----- Source text
The human Gc-globulin was originally identified by Hirschfeld in 1959 as a marker in the λ-globulin of the human serum by serum electrophoresis.6 Initially it was characterised as a group-specific component or Gc-globulin, but its identity as the plasma protein that binds vitamin D was not discovered until 1975,7 when it gained its current name, vitamin D-binding protein (VDBP). VDBP was then known to transport 25-OHD, the major circulating form of vitamin D, and 1,25-dihydroxyvitamin D (1,25-OHD), the most active vitamin D metabolite, but over the years it has been appreciated that it has other roles beyond effects of the balance between these two forms on bone metabolism. VDBP is expressed in many tissues, including liver, kidney, gonads and fat.8 It is also expressed by neutrophils,9 10 contributes to macrophage activation,4 augments monocyte and neutrophil chemotaxis to C5-derived peptides11 12 and acts as a scavenger protein to clear extracellular G-actin released from necrotic cells.13–15 Any or all of these functions are likely to be relevant in the lung.
The human VDBP gene
The human vitamin D-binding protein gene (GC) is part of a gene cluster that includes the albumin (ALB) and α-fetoprotein (AFP) genes (termed the albumin multigene family) and, like the other genes in the cluster, is robustly expressed in the liver and other tissues.8 GC is located on chromosome 4, is ∼42 kb in size, and is comprised of 13 exons,16 one of which is entirely untranslated, and two others only partially translated.17 Transcription of the gene is regulated by a liver-enriched transcription factor at binding sites close to GC on chromosome 4.18 The location of the gene cluster, relative gene positions and the structure of GC are shown in supplementary figure 1 online. Some genetic terminology is also defined in the supplementary material.
GC polymorphisms
GC is highly polymorphic, with three commonly recognised variants (GC1F, GC1S and GC2) and >120 rarer variants.19 Single nucleotide polymorphisms (SNPs; rs4588 and rs7041) in exon 11 of the gene result in the common isoforms, termed GC1 and GC2; GC1 is then subdivided into GC1F and GC1S. Their protein products differ at positions 416 and 420, such that GC1F and GC1S proteins are identical except for a substitution of glutamic acid for aspartic acid in GC1S at position 416, whilst GC2 differs from GC1F by having a further substitution of lysine for threonine at position 42020 (table 2). These polymorphisms affect protein function, such that GC2 is less able to be converted to macrophage-activating factor,4 resulting in reduced macrophage function in GC2 carriers.
----------
----- Listed entries
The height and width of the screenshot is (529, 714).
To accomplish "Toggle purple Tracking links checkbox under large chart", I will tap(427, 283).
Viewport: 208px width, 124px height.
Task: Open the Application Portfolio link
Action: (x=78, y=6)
----------
### What to do
(a) Decide whether each statement agrees with the vitamin D-binding protein passage. Answer yes or no and quote the deciding words from the passage.
(i) VDBP was recognized as the plasma protein that binds vitamin D in 1959.
(ii) GC lies on chromosome 4 and has 13 exons.
(iii) GC2 is converted to macrophage-activating factor more readily than other variants.
(b) Answer these questions from the vitamin D-binding protein passage.
(i) Which two genes share a cluster with GC?
(ii) How many rarer GC variants are there besides the three common ones?
(iii) What does VDBP clear when it acts as a scavenger protein?
(c) Extend the vitamin D-binding protein passage by writing what comes after its final sentence.
The listing plays no part in any of these tasks.

### Solved problems
(a)
(i) No: "its identity as the plasma protein that binds vitamin D was not discovered until 1975"
(ii) Yes: "GC is located on chromosome 4, is ∼42 kb in size, and is comprised of 13 exons"
(iii) No: "GC2 is less able to be converted to macrophage-activating factor"

(b)
(i) The albumin (ALB) and α-fetoprotein (AFP) genes
(ii) More than 120
(iii) Extracellular G-actin released from necrotic cells

(c)
There is also significant variation in the ability of these common variants to bind vitamin D, perhaps driven by the rs7041 genotype,21 which may have an impact on serum 25-OHD levels. This may partly explain racial and geographical differences in GC allele frequencies,22 such that those with higher vitamin D binding affinity (such as GC1F) are more common in darker skinned races, and highly sun-exposed regions. Serum levels of both 25-OHD and 1,25-OHD vary according to GC genotype, even within racial groups,23 and this, or variations in the other protein functions, may account for associations of the GC genotype with a variety of diseases, including those discussed here. In addition, the response to vitamin D supplementation may relate to GC genotype.24 Unlike other VDBP functions, there are no known variations in actin binding capacity as a result of genetic variation.20 The role of VDBP in macrophage activation and neutrophil chemotaxis led to studies of genetic associations of GC in lung diseases where such processes might be important in pathogenesis. These will be discussed in disease-specific sections later.
Structure and function of VDBP
VDBP is a glycosylated α-globulin, ∼58 kDa in size. It is 458 amino acid residues in length and folds into a disulfide-bonded, triple-domain structure, further divided into two repeated, homologous domains of 186 amino acids (domains I and II) and a shorter domain of 86 residues at the C-terminus (domain III).25 Its structure is shown in supplementary figure 2 online. In simplified terms, domain I binds vitamin D25 whilst it is predominantly domain III that binds actin,26 the functions which are independent of each other.
Circulating vitamin D and its metabolites are bound to both albumin and VDBP. Since the affinity of albumin for 25-OHD and 1,25-OHD is substantially lower than that of VDBP27 the vast majority are bound to VDBP, but because of its relative abundance a proportion remain bound to albumin. Since the serum levels of both carrier proteins exceed those of 25-OHD and 1,25-OHD, the vast majority of these carrier proteins are empty.28 The relationship of VDBP and vitamin D concentrations is not yet clear. Low total vitamin D concentrations were reported in the original VDBP knockout mouse model, but did not relate to that of the active form of vitamin D (1,25-OHD) in more recent work,29 although these concepts have not been studied widely in man.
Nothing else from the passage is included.